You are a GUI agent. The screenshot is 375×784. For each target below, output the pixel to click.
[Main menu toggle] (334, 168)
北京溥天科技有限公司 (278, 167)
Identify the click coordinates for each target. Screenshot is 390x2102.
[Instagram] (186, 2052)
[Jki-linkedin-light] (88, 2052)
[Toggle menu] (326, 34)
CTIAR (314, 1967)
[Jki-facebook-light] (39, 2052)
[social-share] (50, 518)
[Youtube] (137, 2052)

...

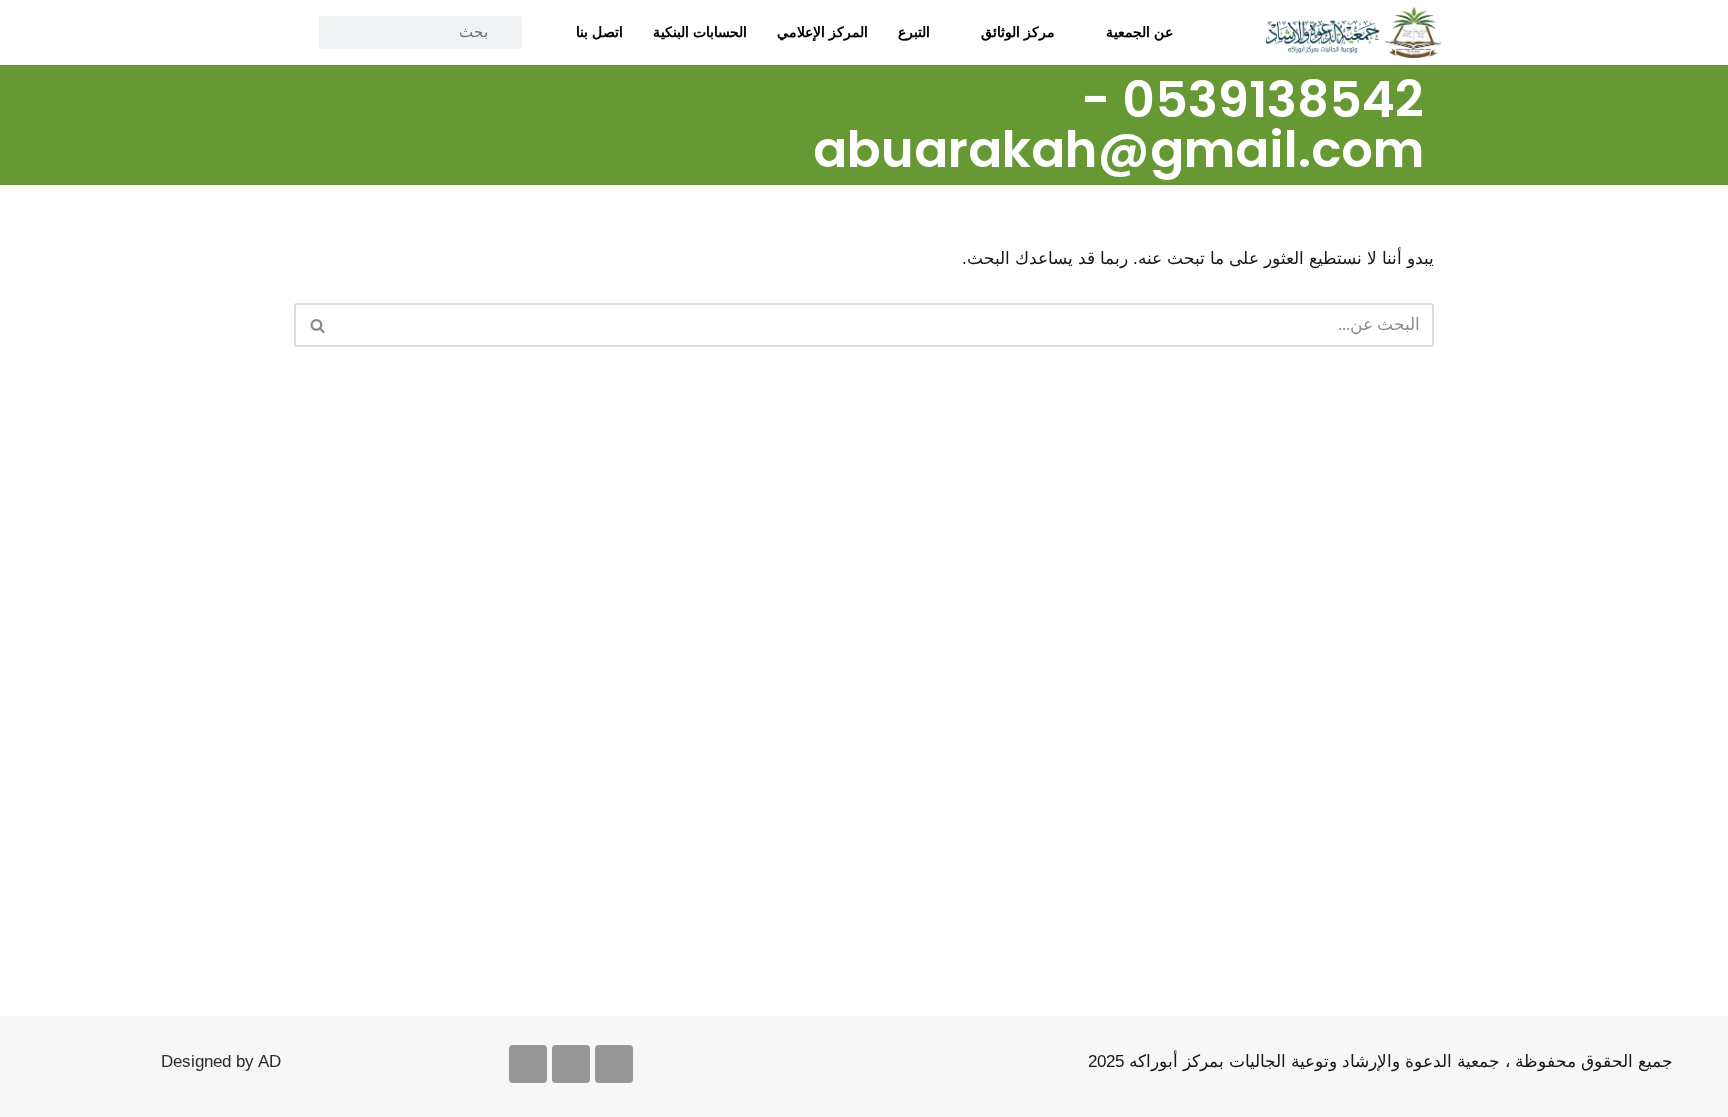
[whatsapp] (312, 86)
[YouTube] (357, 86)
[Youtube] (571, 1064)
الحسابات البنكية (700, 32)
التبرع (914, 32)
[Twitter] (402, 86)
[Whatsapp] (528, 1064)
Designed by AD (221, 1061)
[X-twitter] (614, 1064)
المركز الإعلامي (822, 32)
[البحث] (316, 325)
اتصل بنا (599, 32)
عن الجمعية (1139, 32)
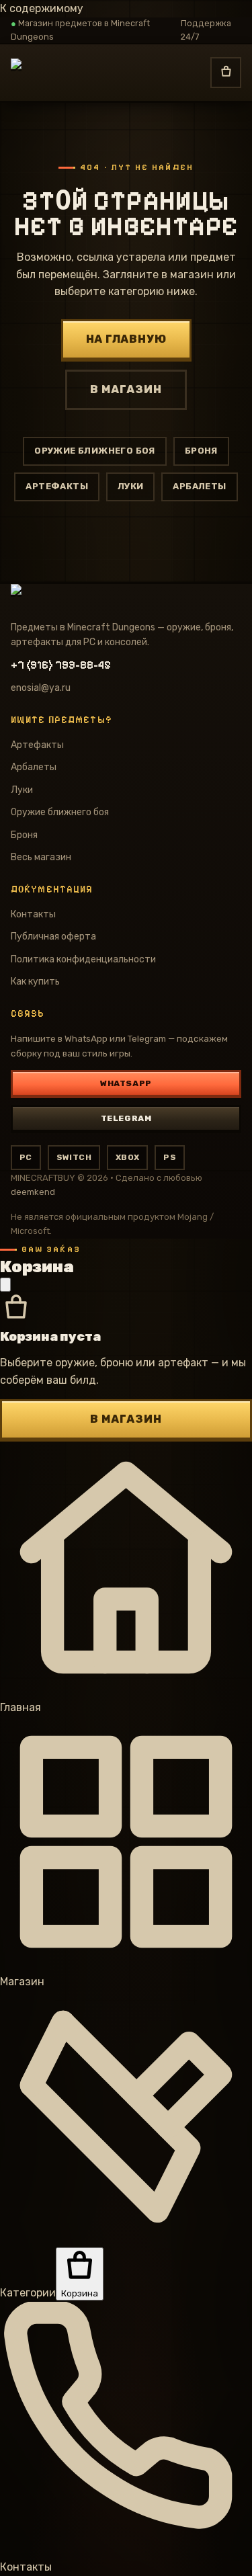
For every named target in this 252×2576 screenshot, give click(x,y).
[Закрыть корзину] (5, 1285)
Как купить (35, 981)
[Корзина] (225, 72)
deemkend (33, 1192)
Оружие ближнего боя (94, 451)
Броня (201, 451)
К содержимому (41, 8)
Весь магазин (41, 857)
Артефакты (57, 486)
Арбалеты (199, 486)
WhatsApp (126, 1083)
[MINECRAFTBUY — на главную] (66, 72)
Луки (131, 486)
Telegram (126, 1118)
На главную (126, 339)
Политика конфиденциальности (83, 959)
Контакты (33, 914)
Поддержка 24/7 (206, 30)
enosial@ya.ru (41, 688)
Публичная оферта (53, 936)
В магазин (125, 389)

[What you are asked to do]
From the records above, transcribe without alteration every line from the one with "К содержимому (41, 8)" to the one with "В магазин (125, 389)", inclusive.

[Response to the exercise]
К содержимому (41, 8)
Весь магазин (41, 857)
Артефакты (57, 486)
Арбалеты (199, 486)
WhatsApp (126, 1083)
[MINECRAFTBUY — на главную] (66, 72)
Луки (131, 486)
Telegram (126, 1118)
На главную (126, 339)
Политика конфиденциальности (83, 959)
Контакты (33, 914)
Поддержка 24/7 (206, 30)
enosial@ya.ru (41, 688)
Публичная оферта (53, 936)
В магазин (125, 389)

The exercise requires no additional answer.